[Dataset excerpts]
______________________________

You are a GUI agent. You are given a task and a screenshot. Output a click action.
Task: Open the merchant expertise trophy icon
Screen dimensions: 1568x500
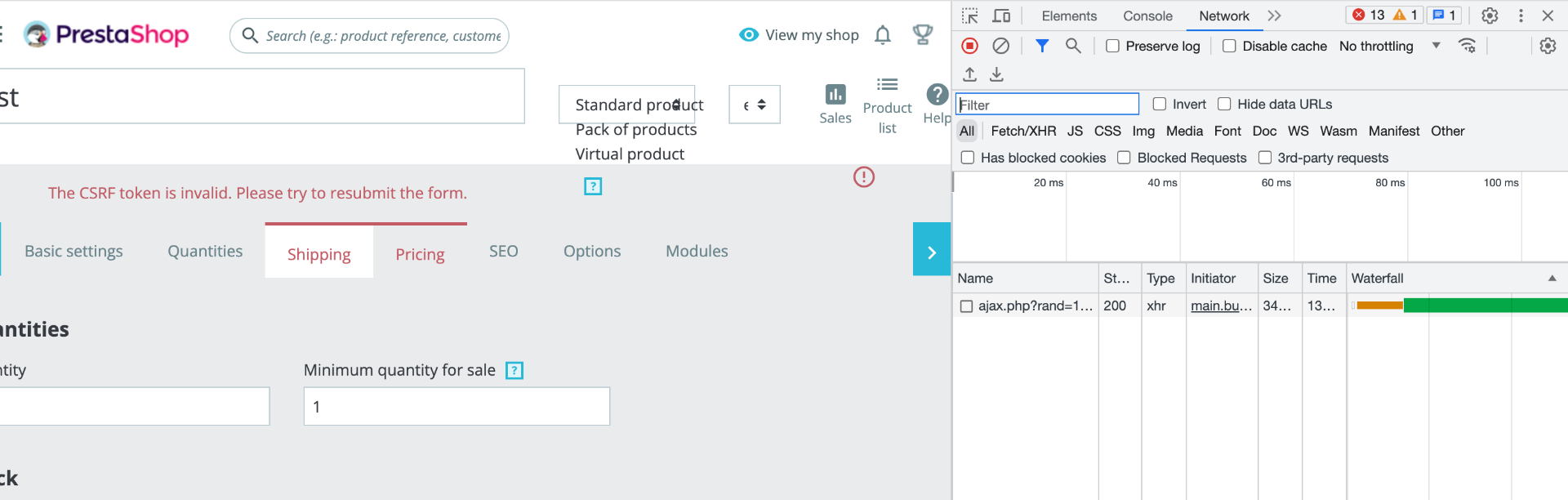[x=923, y=35]
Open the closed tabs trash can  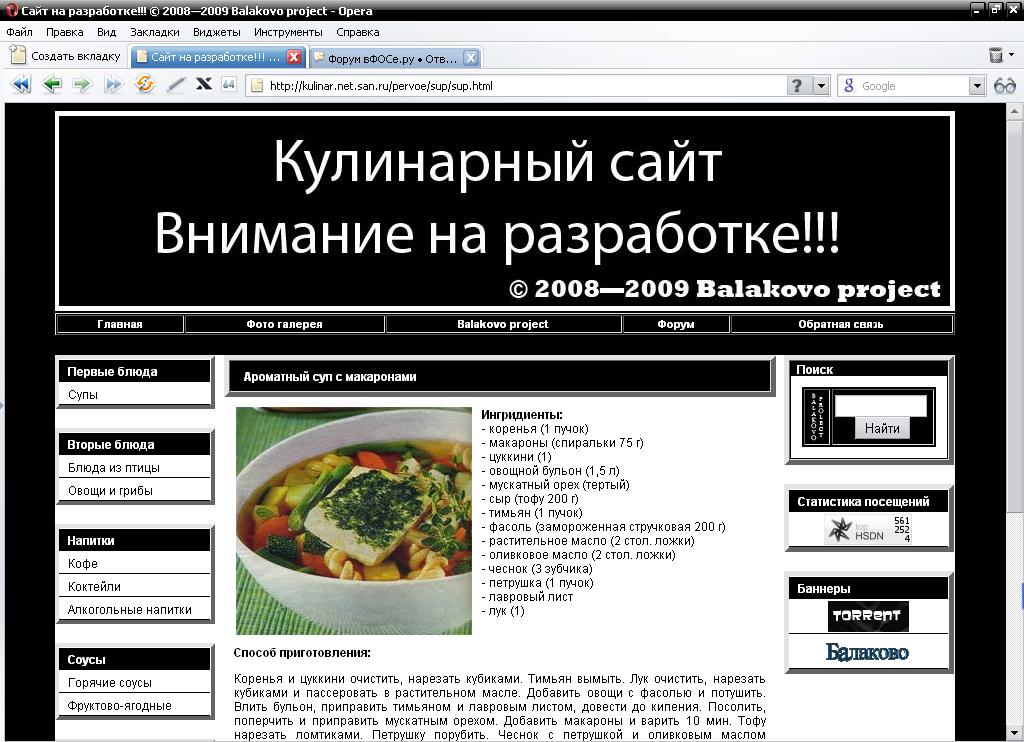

______________________________

TASK TO CARRY OUT: Each record above is to be copied out exactly; its pictures are not.

ANSWER TO THIS PROBLEM:
You are a GUI agent. You are given a task and a screenshot. Output a click action.
Task: Open the merchant expertise trophy icon
Screen dimensions: 1568x500
[x=923, y=35]
Open the closed tabs trash can  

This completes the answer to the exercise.